Last year, reported that the Bureau of Alcohol, Tobacco, Firearms and Explosives (BATF) had prevented Bordeaux wine merchant Guillaume de Tastes from exporting to the United States. He had included an excerpt from Baudelaire's poem L'Âme du vin (The Soul of Wine) on the label of his Château Haut Gay, and the American authorities banned the product on the grounds that the the text was "an incentive to debauchery".

The two offending verses, translated by William Aggeler:

One night, the soul of wine was singing in the flask:
O man, dear disinherited! to you I sing
This song full of light and of brotherhood
From my prison of glass with its scarlet wax seals

Vegetal ambrosia, precious grain scattered
By the eternal Sower, I shall descend in you
So that from our love there will be born poetry,
Which will spring up toward God like a rare flower!

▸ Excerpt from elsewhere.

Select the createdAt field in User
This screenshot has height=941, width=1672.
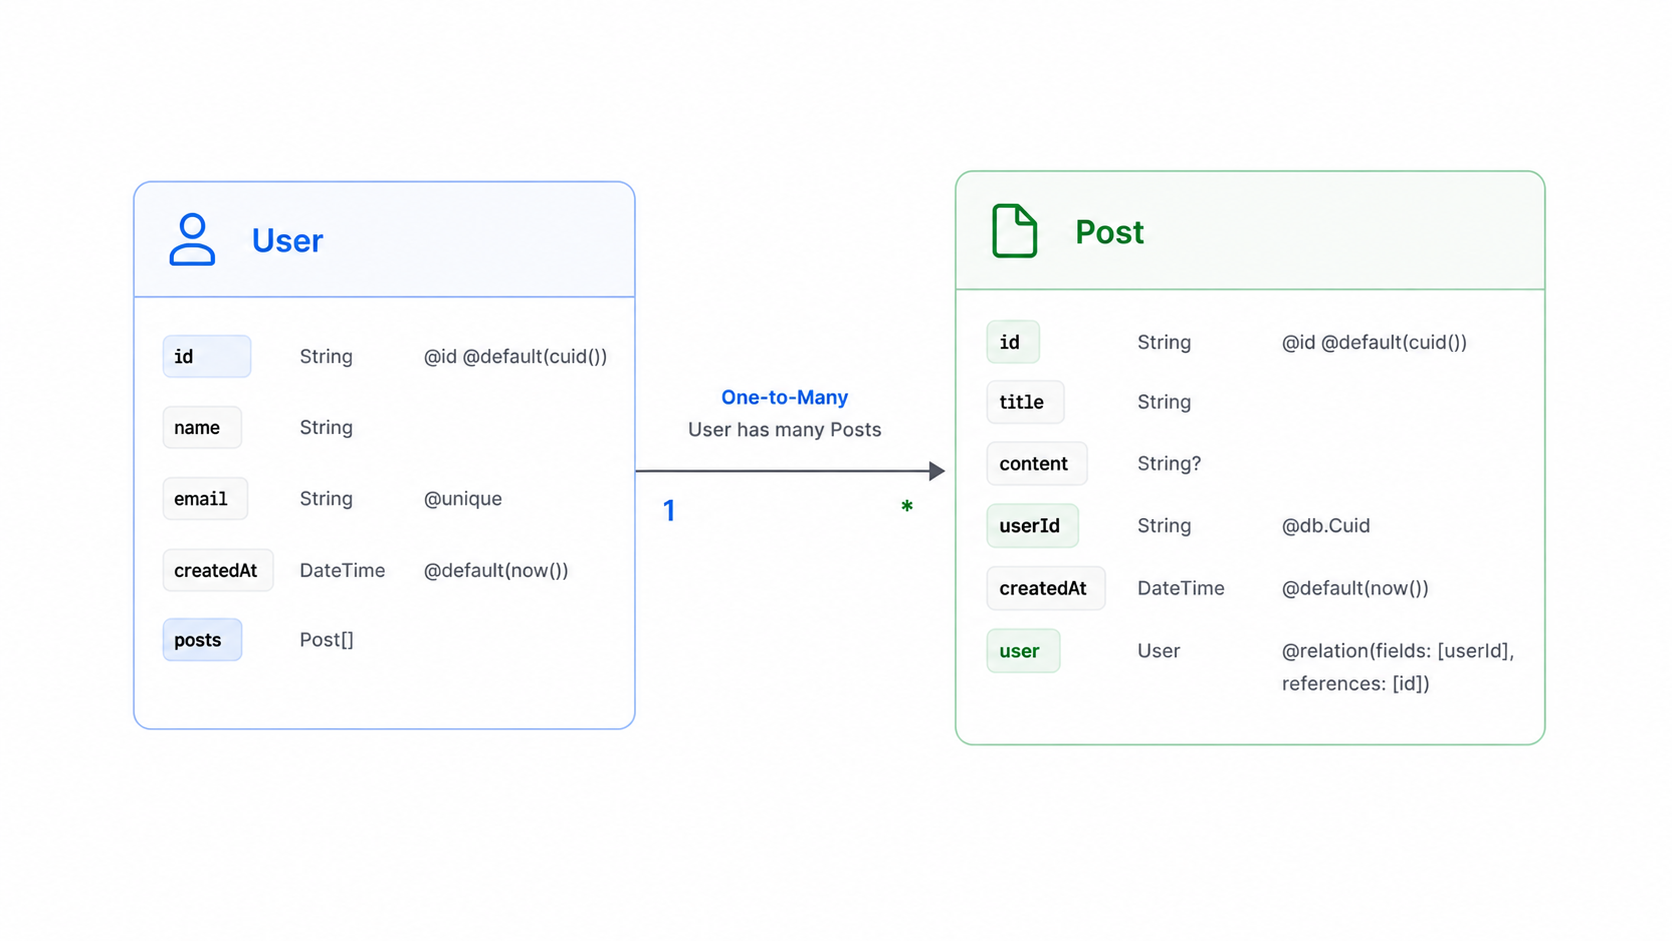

In the soon-to-be released Obolus Press translation of Georges Barral's Five Days in Brussels with Charles Baudelaire, the poet doesn't drink any Bordeaux, but does enjoy several bottles of Pommard and Corton.

"Wine is like the sun!," says Baudelaire. "It is the father of all civilizations! It is what has made France!" He also recommends eating gingerbread alongside burgundy on the grounds that it brings out the wine's heady fragrance.